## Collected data
[Start of section]

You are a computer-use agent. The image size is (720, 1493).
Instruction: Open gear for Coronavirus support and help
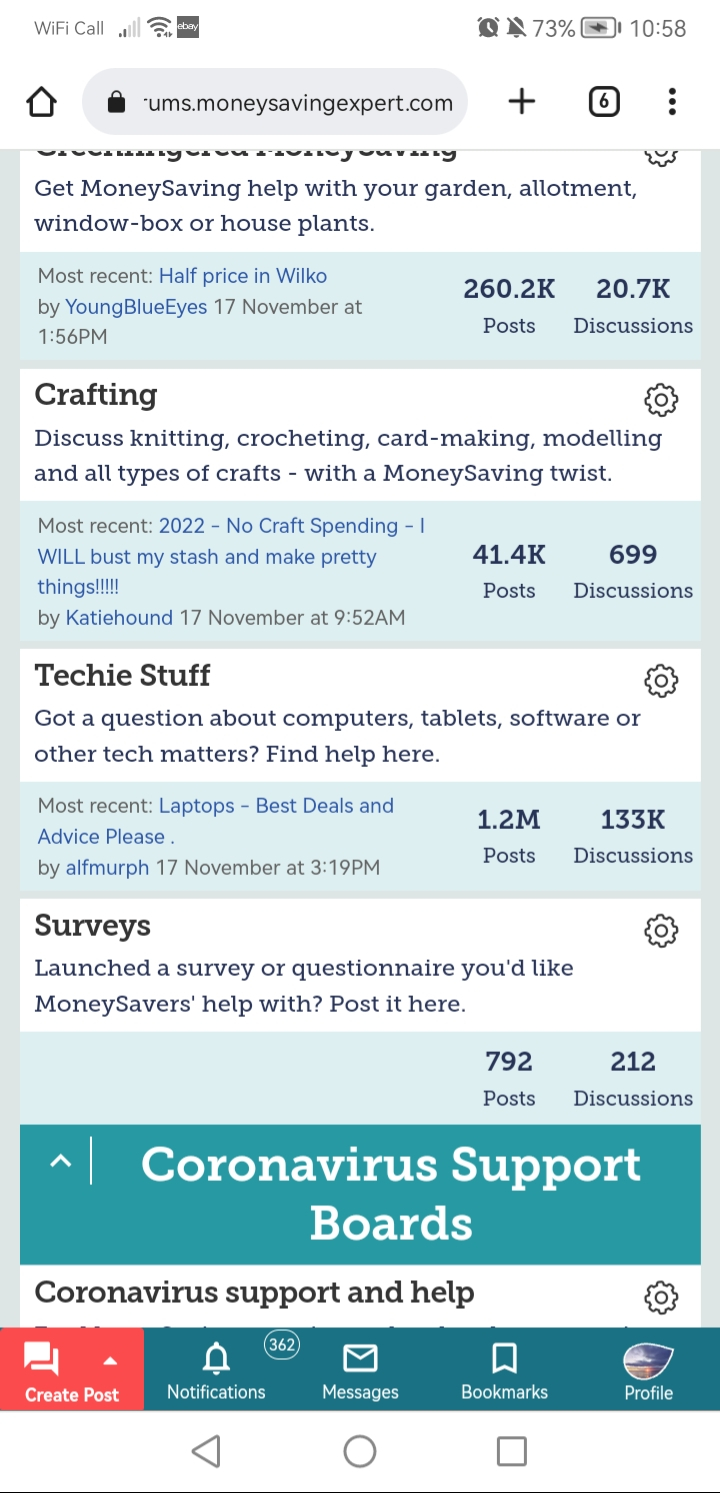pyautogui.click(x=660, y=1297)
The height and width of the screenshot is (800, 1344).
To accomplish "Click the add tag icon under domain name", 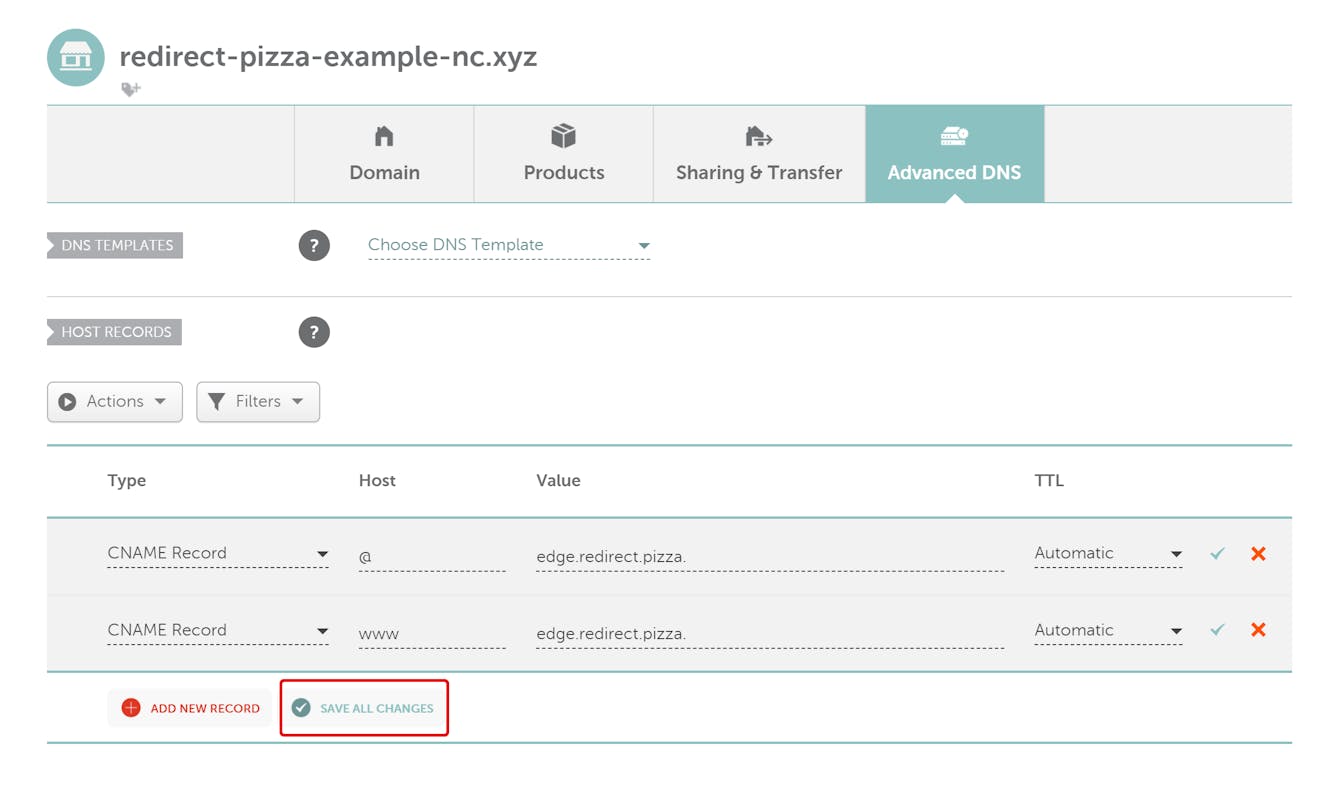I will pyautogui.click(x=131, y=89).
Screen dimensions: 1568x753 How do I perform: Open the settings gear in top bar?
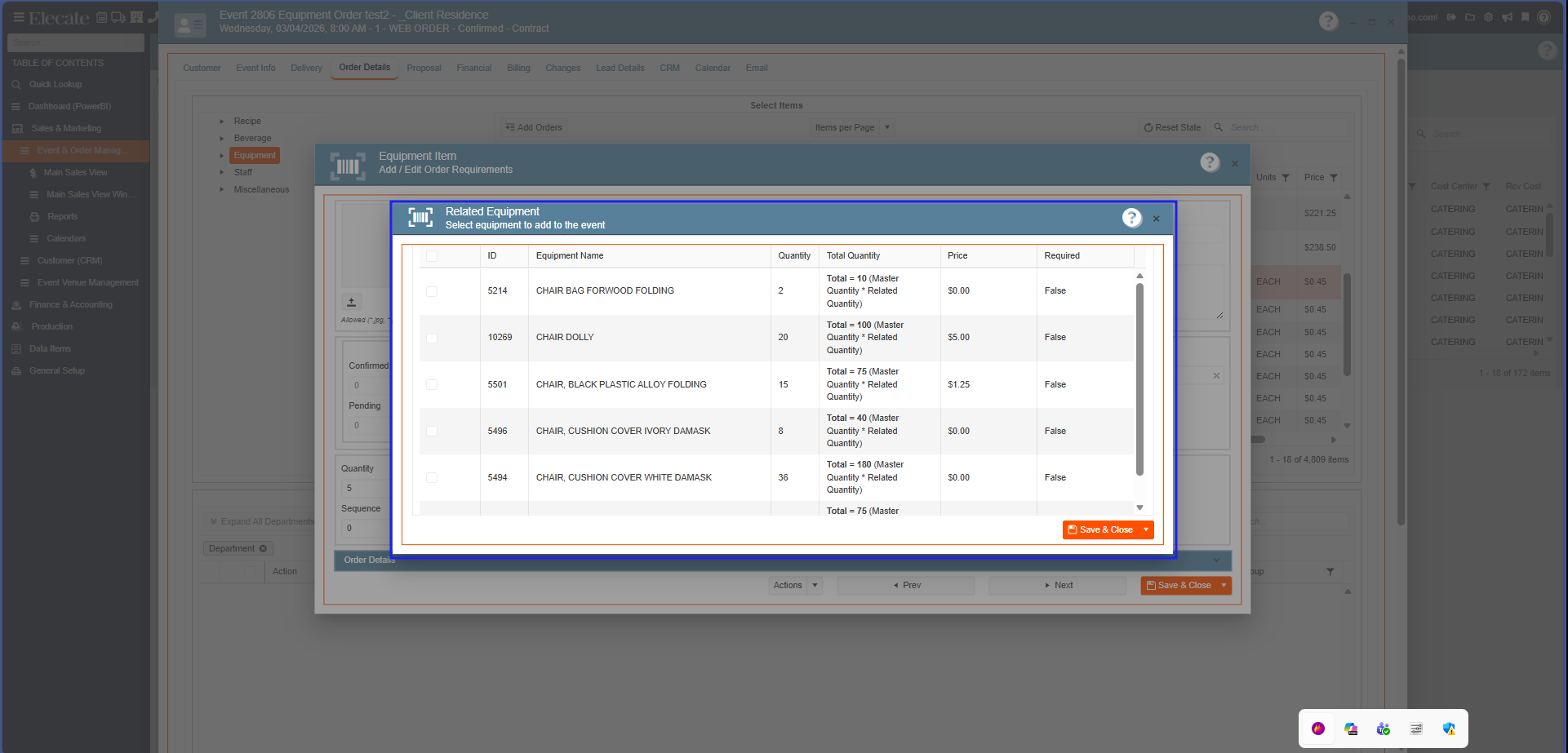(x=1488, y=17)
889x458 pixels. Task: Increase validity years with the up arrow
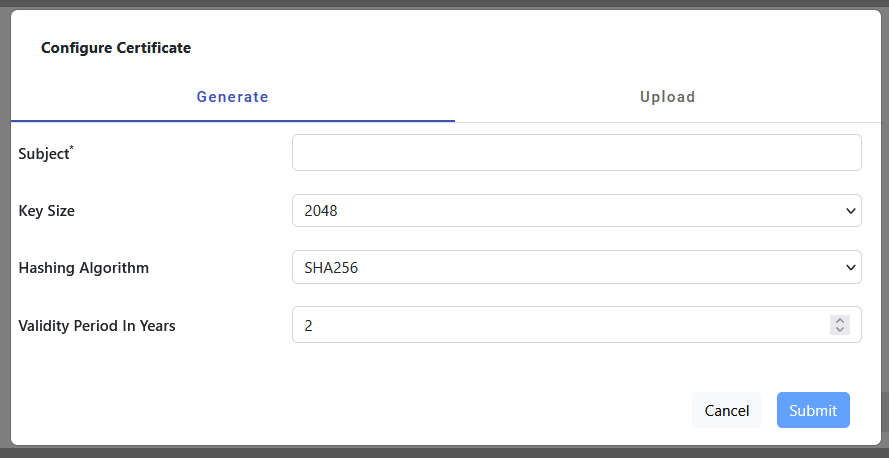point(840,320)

[End of section]

## Goal of the exercise
Omit all pictures and write out, exactly, only the lines from the line containing "889x458 pixels. Task: Increase" through the last line of the entries above.

## Answer to the exercise
889x458 pixels. Task: Increase validity years with the up arrow
point(840,320)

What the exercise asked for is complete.